UBC Farm Seed Hub
Supporting Community Seed Systems
Seed ProductionThe UBC Farm produces seed of 20-30 different crop varieties each year from 15-20 different crops, including an array of vegetable, bean, flower, and herb species. Seed crops are produced as part of integrated cropping systems at the farm and are harvested and processed using small-scale equipment that comprises the Seed Hub infrastructure. Some of the seed is used for crop production at UBC Farm, while the rest is sold through multiple venues including at the UBC Farm Stand, a seed rack at the UBC Botanical Garden. The CSFS at UBC Farm was a founding member of the BC Eco Seed Cooperative, a cooperative of local seed producers. A substantial portion of the seed grown at UBC Farm is sold through the BC Eco Seed Co-op. Finally, the Seed Hub provides seed donations to various community groups including the UBC School of Education Seed Library.
Education & Outreach
The UBC Seed Hub offers a diversity of opportunities for students and community members to learn about seed production and variety selection through workshops and hands-on activities. The seed crops, research plots, and seed processing facilities serve as a demonstration site hands-on workshops. More than one hundred students and community members come to the Farm every year to learn about the basics of seed saving, including how to grow seed crops, maintain genetic diversity within varieties, process clean seed, and store and market seed. UBC students have the opportunity to engage further in these topics through internships. The seed research program, including participatory variety trials, provides outreach opportunities for farmers both at the UBC Farm home site and at connected variety trials on partner farms.
A selection of the education and outreach activities connected with the Seed Hub include:
For more information about workshops and other learning opportunities contact Mel Sylvestre.
The goal of the BC Seed Trials is to contribute to resilient agri-food systems in British Columbia through participatory research which engages farmers in producing knowledge relevant to seed systems development. A multi-year collaboration between Bauta Family Initiative on Canadian Seed Security, FarmFolk CityFolk and UBC Farm, the BC Seed Trials research project aims to increase the quality and quantity as well as the biodiversity of BC’s seed industry. The variety trials conducted at the UBC Farm and at over 20 other farms will identify seed that is well adapted to the local climate and ecosystem via experimentation with differing varieties. The project will increase the expertise among local farms in seed trial design and crop evaluation and eventually lead to a scalable ecological BC seed production.
The BC Seed Trials also have field days, public events, articles and social media presence to raise the visibility of BC-grown seed and generate conversations between seed growers, vegetable growers, and end consumers. Additionally, they have education and training strategies to pass on this knowledge to existing farmers.

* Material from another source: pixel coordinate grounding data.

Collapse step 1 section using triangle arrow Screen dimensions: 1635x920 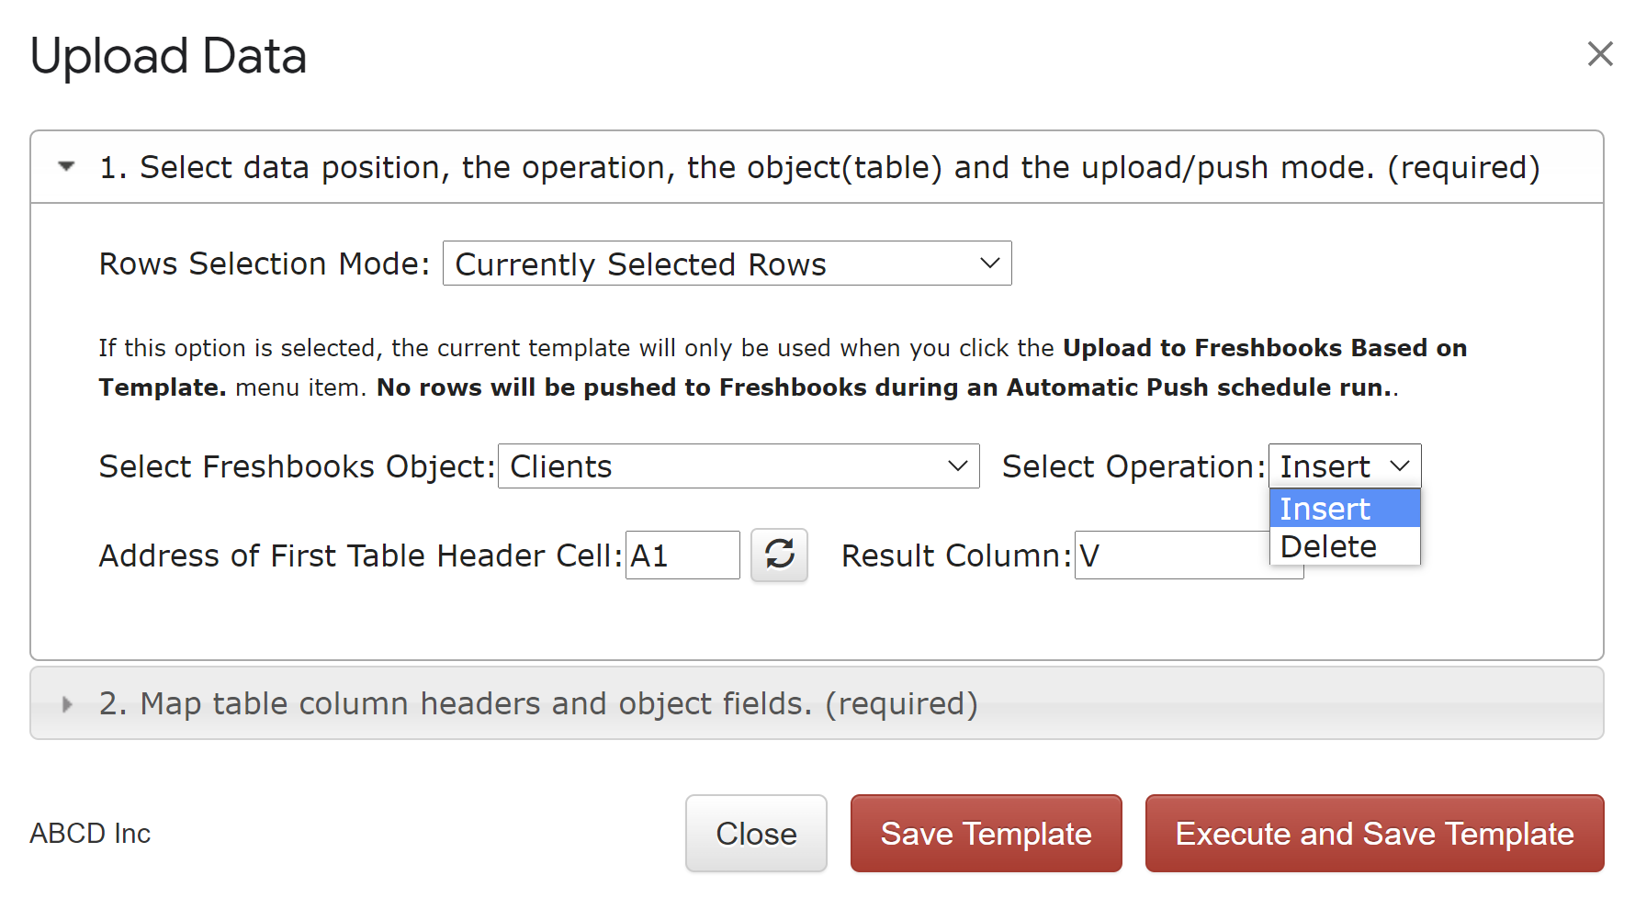pyautogui.click(x=66, y=166)

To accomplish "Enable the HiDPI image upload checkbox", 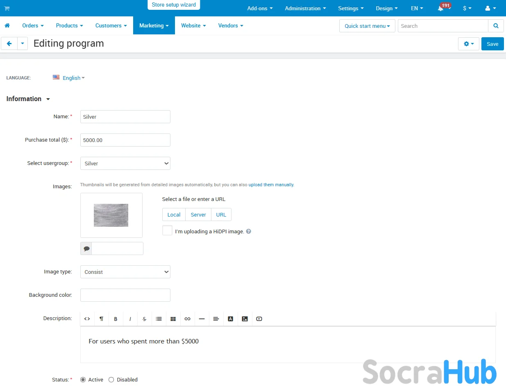I will click(167, 230).
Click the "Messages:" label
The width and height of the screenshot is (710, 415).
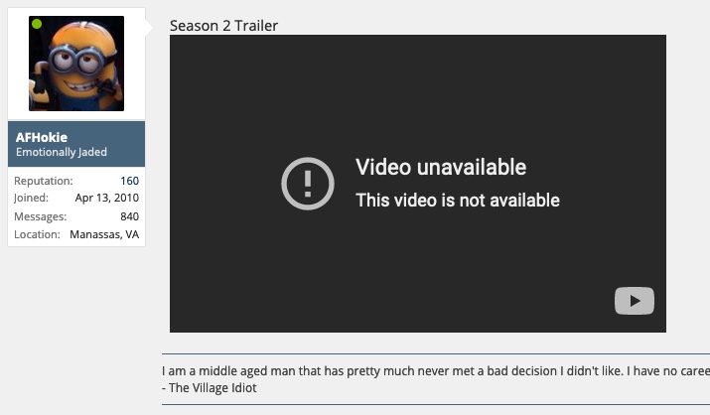click(x=41, y=216)
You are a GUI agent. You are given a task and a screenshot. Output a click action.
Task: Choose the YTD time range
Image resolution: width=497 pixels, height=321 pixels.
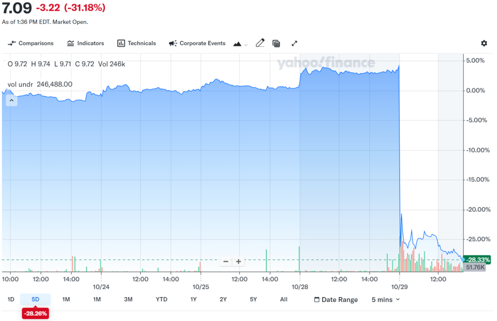pyautogui.click(x=161, y=299)
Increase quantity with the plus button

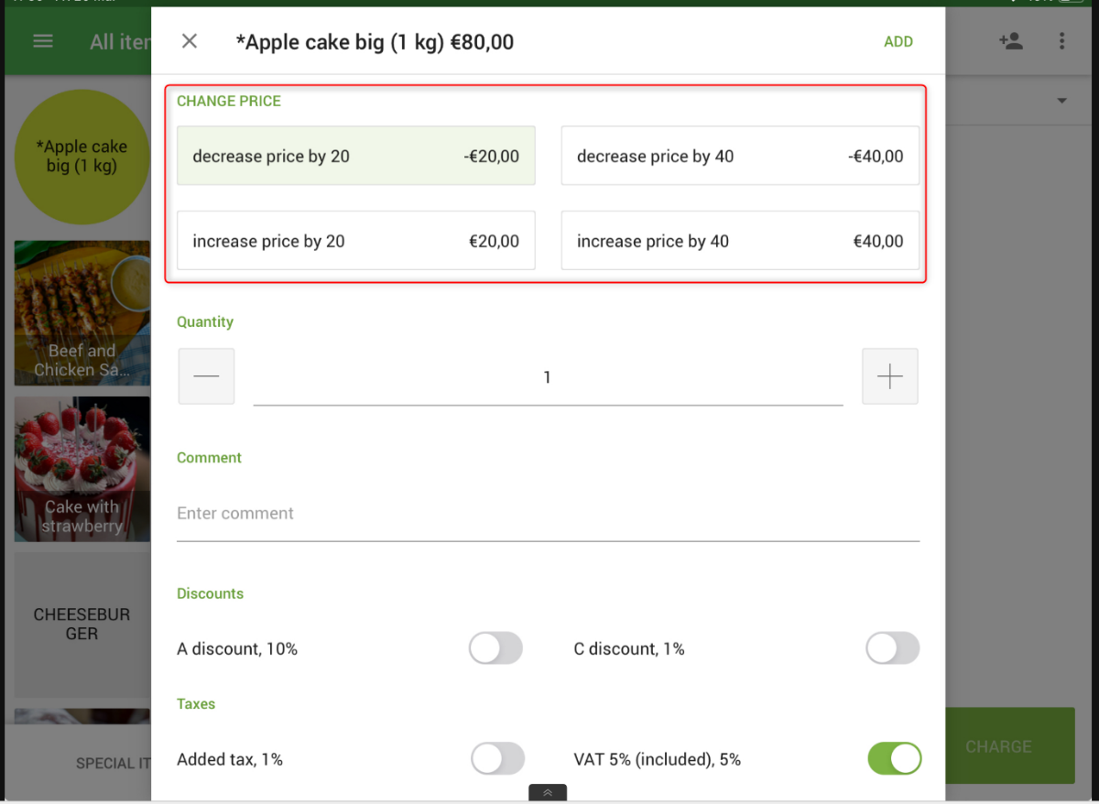coord(889,376)
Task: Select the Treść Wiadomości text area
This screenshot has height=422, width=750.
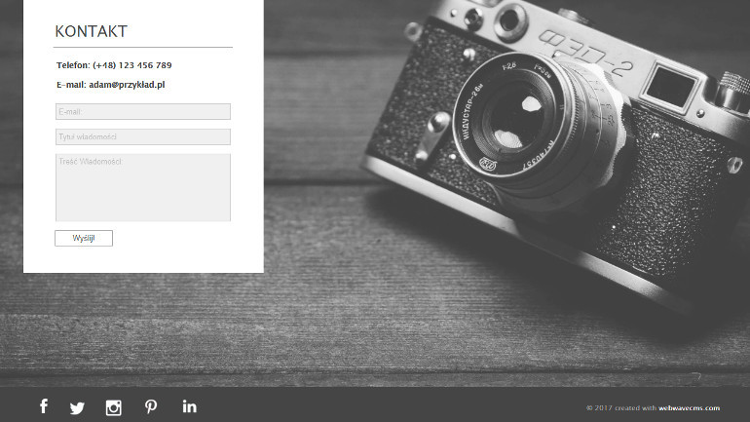Action: pyautogui.click(x=143, y=187)
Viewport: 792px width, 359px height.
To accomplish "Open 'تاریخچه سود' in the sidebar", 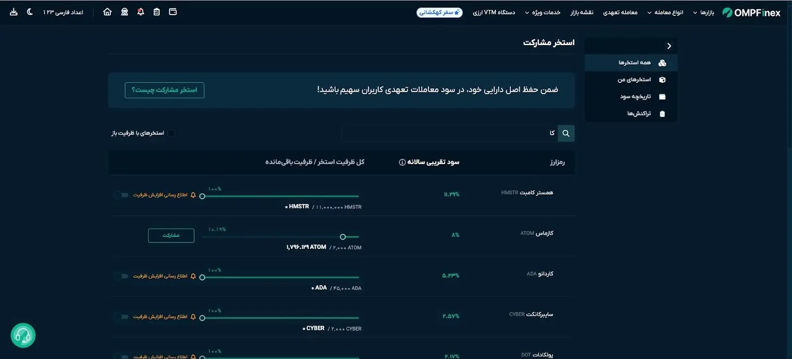I will pos(635,97).
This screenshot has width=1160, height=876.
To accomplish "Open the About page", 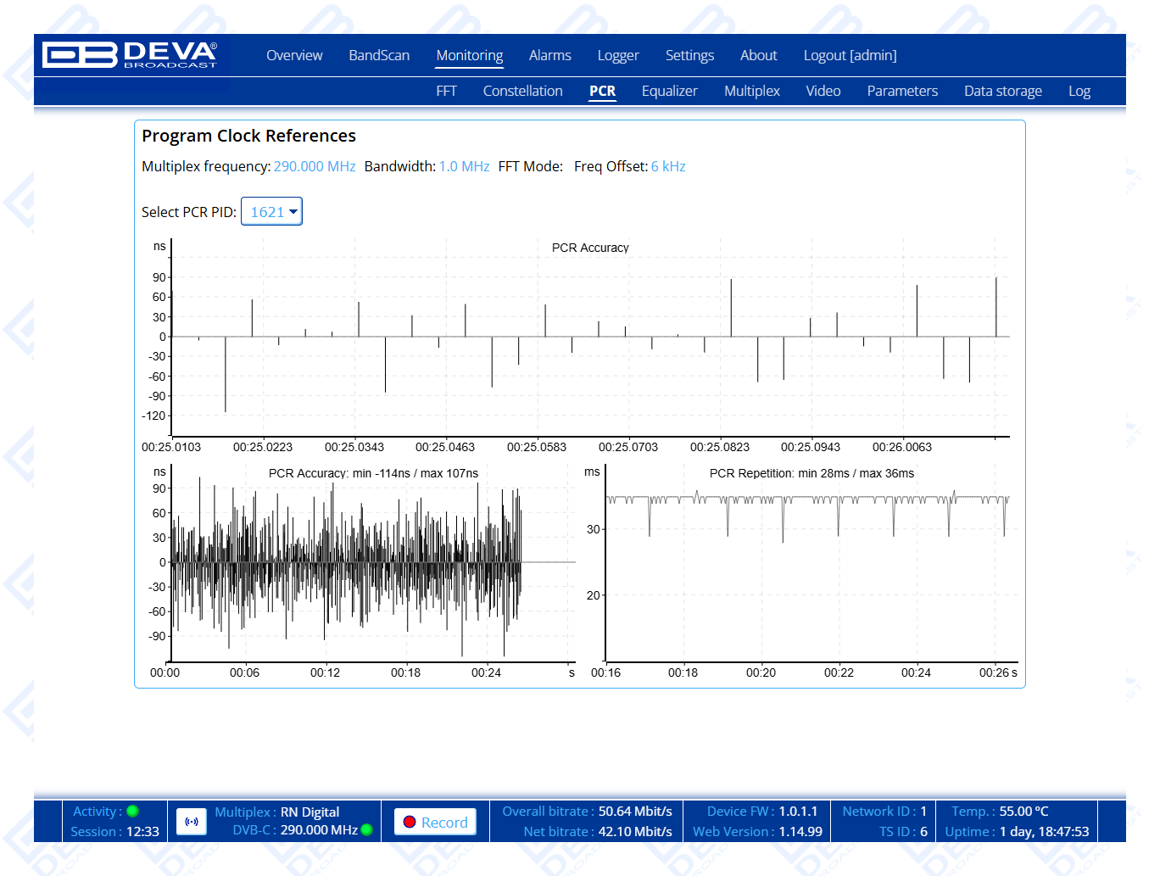I will pyautogui.click(x=758, y=56).
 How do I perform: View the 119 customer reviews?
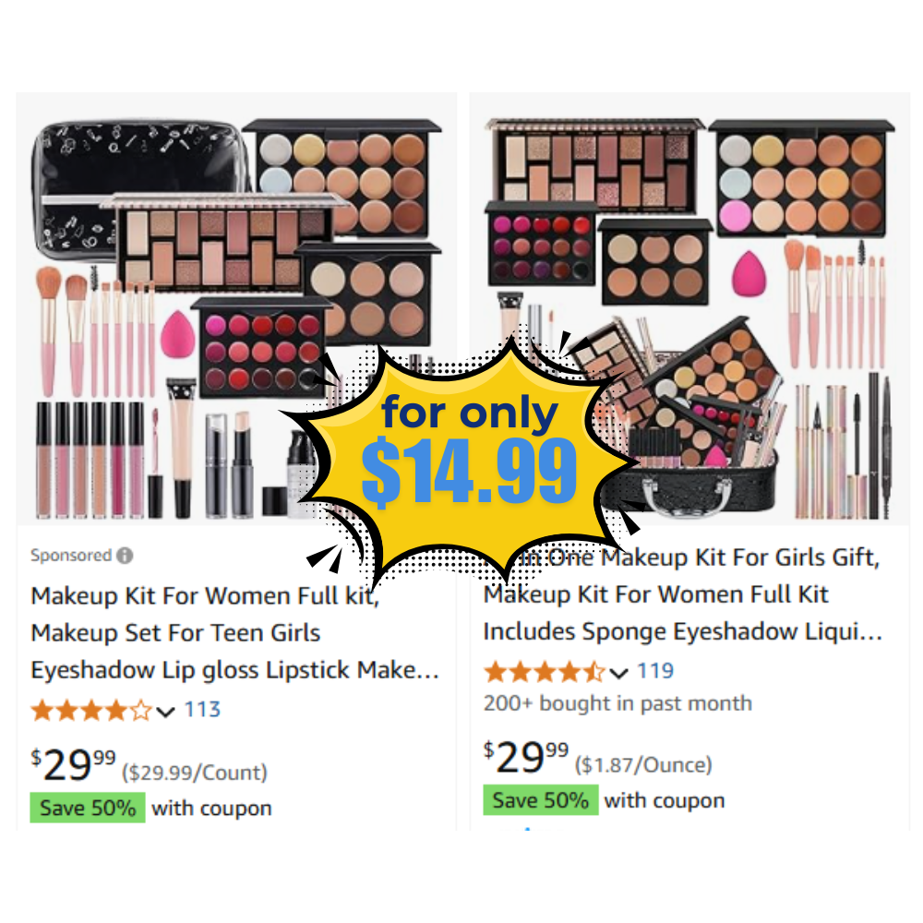(655, 670)
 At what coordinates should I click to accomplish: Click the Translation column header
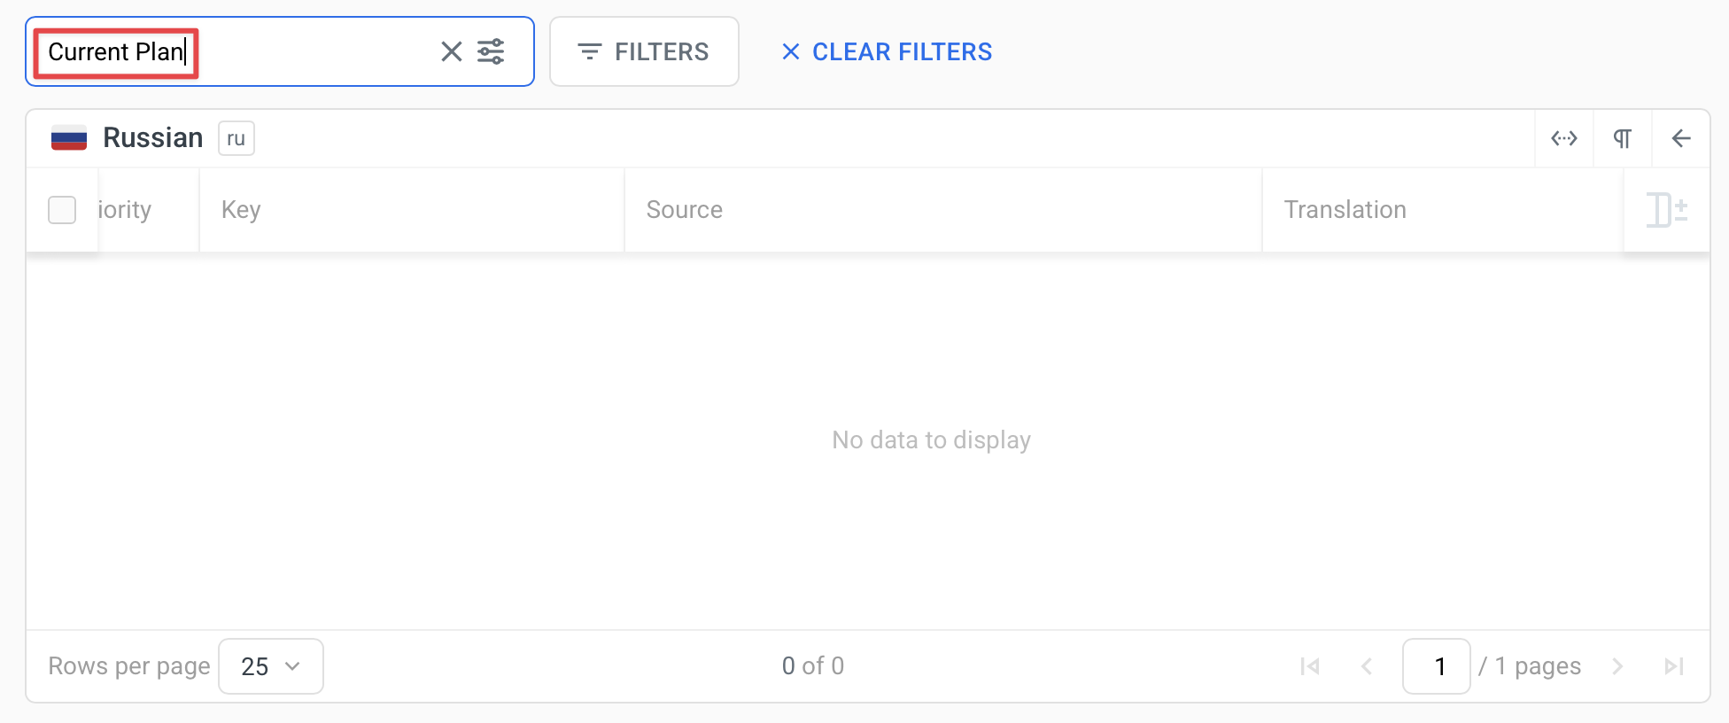[1345, 210]
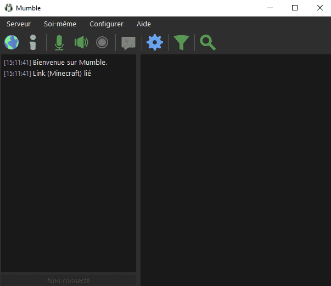
Task: Click the Mumble app icon in title bar
Action: click(8, 8)
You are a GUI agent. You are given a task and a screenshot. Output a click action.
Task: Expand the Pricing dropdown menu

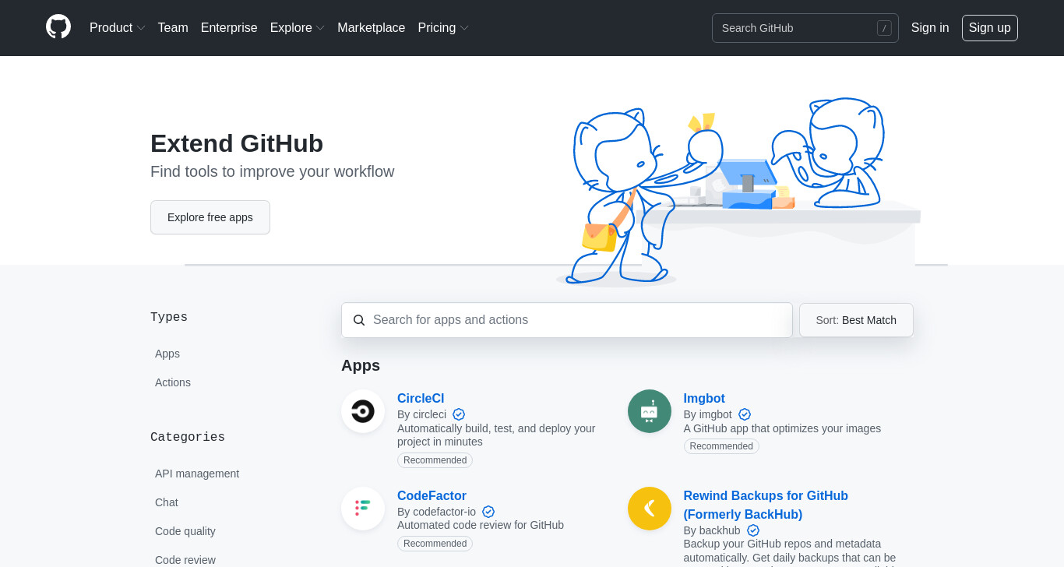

For more information, visit the BC Seed Trials Website
Upcoming, on farm plant breeding for locally adapted varieties.
A mostly unknown fact is that carrots are one of the more complex seed crops to produce. First, the crop is a biennial, meaning it requires two years to grow out and specific overwintering storage requirements. Secondly, domesticated carrot will readily cross with Queen Anne’s lace (Daucus carota var. carota), a progressively common weed in British Columbia. Complete isolation between the wild and domesticated varieties is necessary to produce true-to-type seed. Isolation structures also allow farmers to produce different varieties of carrot seed in close proximity.
The long-term objectives of this project are to:
1) Increase the viability of growing organic and ecologically-grown carrot seed in high-tunnel isolation structures. This approach is meant to eliminate cross-pollination with Queen Anne’s Lace.
2) In addition to addressing the reality of cross-pollination with Queen Anne’s Lace in British Columbia, the outcomes generated by this research will also point to best practices in increasing the yield of regionally-adapted seed through the potential of growing out multiple carrot varieties without cross-pollinating.
This research complements the work of the BC Eco Seed Co-op, the Bauta Family Initiative on Canadian Seed Security, and the UBC Farm Seed Hub to increase the quality, quantity and diversity of ecologically-grown vegetable seed in Canada.
Helped BC Eco Seed Co-op develop a protocol to help evaluate seeds.